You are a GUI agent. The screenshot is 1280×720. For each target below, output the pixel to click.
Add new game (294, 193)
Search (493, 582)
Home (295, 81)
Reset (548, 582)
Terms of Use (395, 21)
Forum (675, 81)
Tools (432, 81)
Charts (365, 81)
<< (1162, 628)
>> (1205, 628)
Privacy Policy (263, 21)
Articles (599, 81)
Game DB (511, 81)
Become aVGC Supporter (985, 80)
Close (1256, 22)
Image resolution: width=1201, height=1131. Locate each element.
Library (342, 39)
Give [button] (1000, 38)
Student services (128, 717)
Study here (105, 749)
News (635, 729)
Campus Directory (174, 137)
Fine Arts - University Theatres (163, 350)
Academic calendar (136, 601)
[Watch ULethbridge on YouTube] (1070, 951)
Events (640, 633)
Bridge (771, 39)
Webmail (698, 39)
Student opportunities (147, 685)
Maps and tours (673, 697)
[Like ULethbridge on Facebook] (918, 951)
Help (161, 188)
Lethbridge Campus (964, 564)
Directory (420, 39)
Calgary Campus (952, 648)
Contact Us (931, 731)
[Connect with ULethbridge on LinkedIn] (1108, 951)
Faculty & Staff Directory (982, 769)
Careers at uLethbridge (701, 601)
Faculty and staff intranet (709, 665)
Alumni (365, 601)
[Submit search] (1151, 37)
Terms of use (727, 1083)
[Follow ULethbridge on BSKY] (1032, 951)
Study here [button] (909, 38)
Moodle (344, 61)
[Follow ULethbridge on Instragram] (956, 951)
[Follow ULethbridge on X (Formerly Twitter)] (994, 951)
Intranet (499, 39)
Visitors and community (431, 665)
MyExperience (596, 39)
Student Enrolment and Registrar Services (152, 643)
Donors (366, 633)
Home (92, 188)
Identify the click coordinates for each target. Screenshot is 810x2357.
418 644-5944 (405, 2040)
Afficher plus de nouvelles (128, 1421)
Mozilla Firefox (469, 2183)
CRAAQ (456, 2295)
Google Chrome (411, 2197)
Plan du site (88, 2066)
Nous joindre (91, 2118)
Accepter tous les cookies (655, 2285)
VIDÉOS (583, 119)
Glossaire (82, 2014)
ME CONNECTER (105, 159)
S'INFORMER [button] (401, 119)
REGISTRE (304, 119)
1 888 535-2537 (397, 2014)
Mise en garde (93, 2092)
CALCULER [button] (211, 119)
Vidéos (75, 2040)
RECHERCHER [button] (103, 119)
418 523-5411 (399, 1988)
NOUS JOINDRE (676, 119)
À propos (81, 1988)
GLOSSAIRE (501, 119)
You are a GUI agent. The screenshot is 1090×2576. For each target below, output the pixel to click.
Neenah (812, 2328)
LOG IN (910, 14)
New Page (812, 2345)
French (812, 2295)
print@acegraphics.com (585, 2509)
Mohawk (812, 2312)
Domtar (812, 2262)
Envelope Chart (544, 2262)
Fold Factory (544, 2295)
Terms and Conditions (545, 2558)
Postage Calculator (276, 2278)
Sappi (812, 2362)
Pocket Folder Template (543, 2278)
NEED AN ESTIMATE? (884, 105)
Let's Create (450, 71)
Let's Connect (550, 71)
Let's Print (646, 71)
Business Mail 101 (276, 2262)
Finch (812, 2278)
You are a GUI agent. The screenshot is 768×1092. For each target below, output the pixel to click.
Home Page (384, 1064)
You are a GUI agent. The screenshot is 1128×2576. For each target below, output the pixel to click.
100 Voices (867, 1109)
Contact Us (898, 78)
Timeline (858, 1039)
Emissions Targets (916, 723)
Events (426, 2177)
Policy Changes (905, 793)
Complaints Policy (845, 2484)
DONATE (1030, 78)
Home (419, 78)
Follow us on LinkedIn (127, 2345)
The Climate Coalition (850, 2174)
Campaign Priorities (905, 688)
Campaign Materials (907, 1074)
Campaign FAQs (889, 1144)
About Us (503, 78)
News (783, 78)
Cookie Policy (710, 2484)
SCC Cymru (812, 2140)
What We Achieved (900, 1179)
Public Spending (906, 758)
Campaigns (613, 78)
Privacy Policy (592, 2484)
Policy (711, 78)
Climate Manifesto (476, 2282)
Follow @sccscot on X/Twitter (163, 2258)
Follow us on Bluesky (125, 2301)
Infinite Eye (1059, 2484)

◆ Task to carry out: Please copy all of the records above word for word, keeping every line in its original order.

◆ Full solution:
You are a GUI agent. The screenshot is 1280×720. For each target below, output the pixel to click.
Add new game (294, 193)
Search (493, 582)
Home (295, 81)
Reset (548, 582)
Terms of Use (395, 21)
Forum (675, 81)
Tools (432, 81)
Charts (365, 81)
<< (1162, 628)
>> (1205, 628)
Privacy Policy (263, 21)
Articles (599, 81)
Game DB (511, 81)
Become aVGC Supporter (985, 80)
Close (1256, 22)
Image resolution: width=1201, height=1131. Locate each element.
Library (342, 39)
Give [button] (1000, 38)
Student services (128, 717)
Study here (105, 749)
News (635, 729)
Campus Directory (174, 137)
Fine Arts - University Theatres (163, 350)
Academic calendar (136, 601)
[Watch ULethbridge on YouTube] (1070, 951)
Events (640, 633)
Bridge (771, 39)
Webmail (698, 39)
Student opportunities (147, 685)
Maps and tours (673, 697)
[Like ULethbridge on Facebook] (918, 951)
Help (161, 188)
Lethbridge Campus (964, 564)
Directory (420, 39)
Calgary Campus (952, 648)
Contact Us (931, 731)
[Connect with ULethbridge on LinkedIn] (1108, 951)
Faculty & Staff Directory (982, 769)
Careers at uLethbridge (701, 601)
Faculty and staff intranet (709, 665)
Alumni (365, 601)
[Submit search] (1151, 37)
Terms of use (727, 1083)
[Follow ULethbridge on BSKY] (1032, 951)
Study here [button] (909, 38)
Moodle (344, 61)
[Follow ULethbridge on Instragram] (956, 951)
[Follow ULethbridge on X (Formerly Twitter)] (994, 951)
Intranet (499, 39)
Visitors and community (431, 665)
MyExperience (596, 39)
Student Enrolment and Registrar Services (152, 643)
Donors (366, 633)
Home (92, 188)
Identify the click coordinates for each target. Screenshot is 810x2357.
418 644-5944 (405, 2040)
Afficher plus de nouvelles (128, 1421)
Mozilla Firefox (469, 2183)
CRAAQ (456, 2295)
Google Chrome (411, 2197)
Plan du site (88, 2066)
Nous joindre (91, 2118)
Accepter tous les cookies (655, 2285)
VIDÉOS (583, 119)
Glossaire (82, 2014)
ME CONNECTER (105, 159)
S'INFORMER [button] (401, 119)
REGISTRE (304, 119)
1 888 535-2537 (397, 2014)
Mise en garde (93, 2092)
CALCULER [button] (211, 119)
Vidéos (75, 2040)
RECHERCHER [button] (103, 119)
418 523-5411 (399, 1988)
NOUS JOINDRE (676, 119)
À propos (81, 1988)
GLOSSAIRE (501, 119)
You are a GUI agent. The screenshot is 1090×2576. For each target below, output the pixel to click.
Neenah (812, 2328)
LOG IN (910, 14)
New Page (812, 2345)
French (812, 2295)
print@acegraphics.com (585, 2509)
Mohawk (812, 2312)
Domtar (812, 2262)
Envelope Chart (544, 2262)
Fold Factory (544, 2295)
Terms and Conditions (545, 2558)
Postage Calculator (276, 2278)
Sappi (812, 2362)
Pocket Folder Template (543, 2278)
NEED AN ESTIMATE? (884, 105)
Let's Create (450, 71)
Let's Connect (550, 71)
Let's Print (646, 71)
Business Mail 101 (276, 2262)
Finch (812, 2278)
You are a GUI agent. The screenshot is 768×1092. For each target below, output the pixel to click.
Home Page (384, 1064)
You are a GUI agent. The screenshot is 1128×2576. For each target below, output the pixel to click.
100 Voices (867, 1109)
Contact Us (898, 78)
Timeline (858, 1039)
Emissions Targets (916, 723)
Events (426, 2177)
Policy Changes (905, 793)
Complaints Policy (845, 2484)
DONATE (1030, 78)
Home (419, 78)
Follow us on LinkedIn (127, 2345)
The Climate Coalition (850, 2174)
Campaign Priorities (905, 688)
Campaign Materials (907, 1074)
Campaign FAQs (889, 1144)
About Us (503, 78)
News (783, 78)
Cookie Policy (710, 2484)
SCC Cymru (812, 2140)
What We Achieved (900, 1179)
Public Spending (906, 758)
Campaigns (613, 78)
Privacy Policy (592, 2484)
Policy (711, 78)
Climate Manifesto (476, 2282)
Follow @sccscot on X/Twitter (163, 2258)
Follow us on Bluesky (125, 2301)
Infinite Eye (1059, 2484)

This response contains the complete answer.